For those of you who accuse me of being a raaaaaacist—of course I’m a racist-–I recognize that there are differences between and among all sorts of different humankind. I don’t believe in all this leveling the playing field garbage, sweeping the unseemly reality that there are players of all sorts of differing abilities out there under the rug. If a black guy is better than I am, he should get my job; if I am better than he is, I should get the damn job.  So, why the hell, given that there’s so much whining about innnnnnnnnnnnnequality and unfooooooooooooooooortunate people, do we not have more black place kickers? This is an outrage!

(You tell ’em, Jesse!)

Or do you think the position isn’t glamorous enough, and involves a lot of practice, and the chances of failure are far fewer than the chances of succeeding? Who wants that? To work for it, I mean. Can’t do much free-lancing or showboating as a kicker.  To be  a ground-breaking, history-making sort of guy— isn’t that enough of an inducement? What’s up with that? Perhaps our buddy Warren Sapp can comment on this. I’m just shakin’ my head.

OK. Enough of thaaaaaaat.

And I’m still shakin’ mah head over what PS4RS hopes to accomplish.  That organization sent out an e-mail that indicated they had incorporated as a 501 (c) 3 non-profit, meaning that they’ll stick around for a while, doing whatever rabble rousing they think is their purpose. I can tell you two things they will not accomplish: 2) any mitigation of the NCAA sanctions against Penn State, and 1) any make-up of the board of trustees that is markedly different from what they are now. Nevertheless, it is good that the exercise in futility has provided so much hope for so many. So did Obama, and you see where that went. Wide left. Oh, PS4RS is innocuous enough if its mission is restricted to making people feel good, but their delusions of grandeur are getting on my nerves. The next big David & Goliath production by Cecil B. DeMille, starring Charlton Heston in lifelike Cinerama, so real you’ll think you were there!

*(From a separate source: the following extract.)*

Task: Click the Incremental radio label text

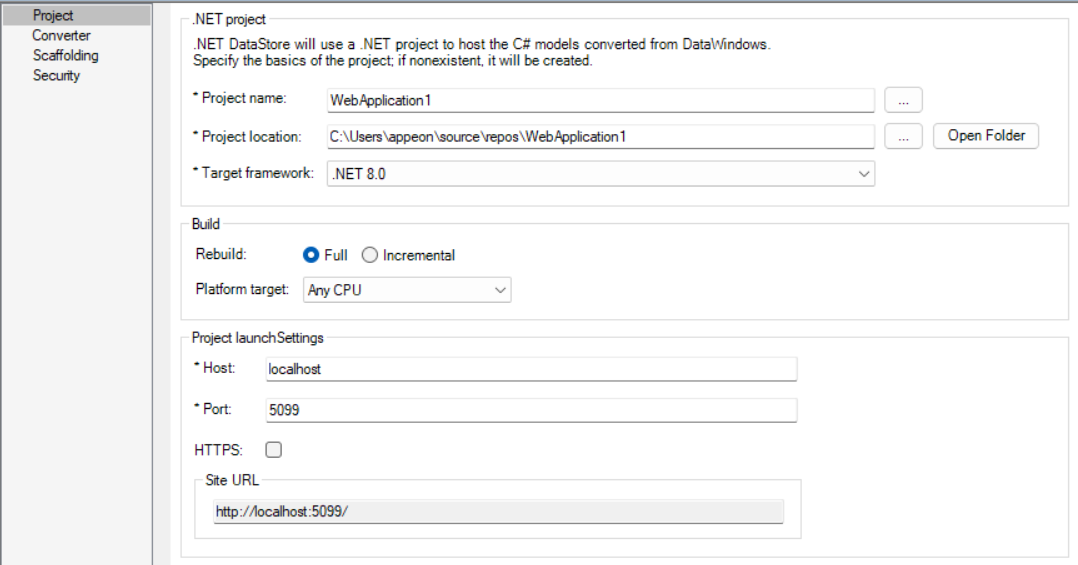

Oh, yeah. There’s a game to talk about. I almost forgot again.

The Illini seem to be worthy opponents, with an identical record and not yet having broken their B1G cherry. Oh, there’s the grudge factor, that Illinois sent a bunch of vultures to State College in their attempt to pick up some talent the cheap, easy, and NCAA condoned way, but that’s only meaningful to women at this point. So what if they have Ryan Nowicki? Who cares? This reminds me of a scene 40 years ago where a guy was horning in on the babe I was chatting up in a bar, and when I got pissed off, he said, “If she would go with me, you wouldn’t want her, anyway!” I had to laugh. Truer words had never been spoken. I saved some scraped knuckles and had a good laugh.

I don’t care about Ryan Nowicki, and I’m not going to whine à la PS4RS about how we wuz wronged by the big, bad NCAA, who practically issued engraved invitations for players to leave Penn State in the wake of the great consent decree implosion. I wish Mr. Nowicki lots of luck and if Tim Beckman wants to run his coaching staff that way, God will eventually get him.

What I do care about is that Penn State has been taking better care of the ball, now ranking 24th nationally in net positive turnovers ratio. And I also care that McGloin has settled into a role as a confident and serviceable quarterback, one who won’t be setting any records or eventually heading to Canton to pick up a yellow jacket but who could make the difference in closely contested games.

I’d start worrying about Allen Robinson right here and now. He’s too good, and is McGloin’s favorite target, with 7.25 rceptions per game. The guy is right-sized and will fit into just about anyone’s scheme;  I wouldn’t be surprised if he bolted for greener pastures after this season.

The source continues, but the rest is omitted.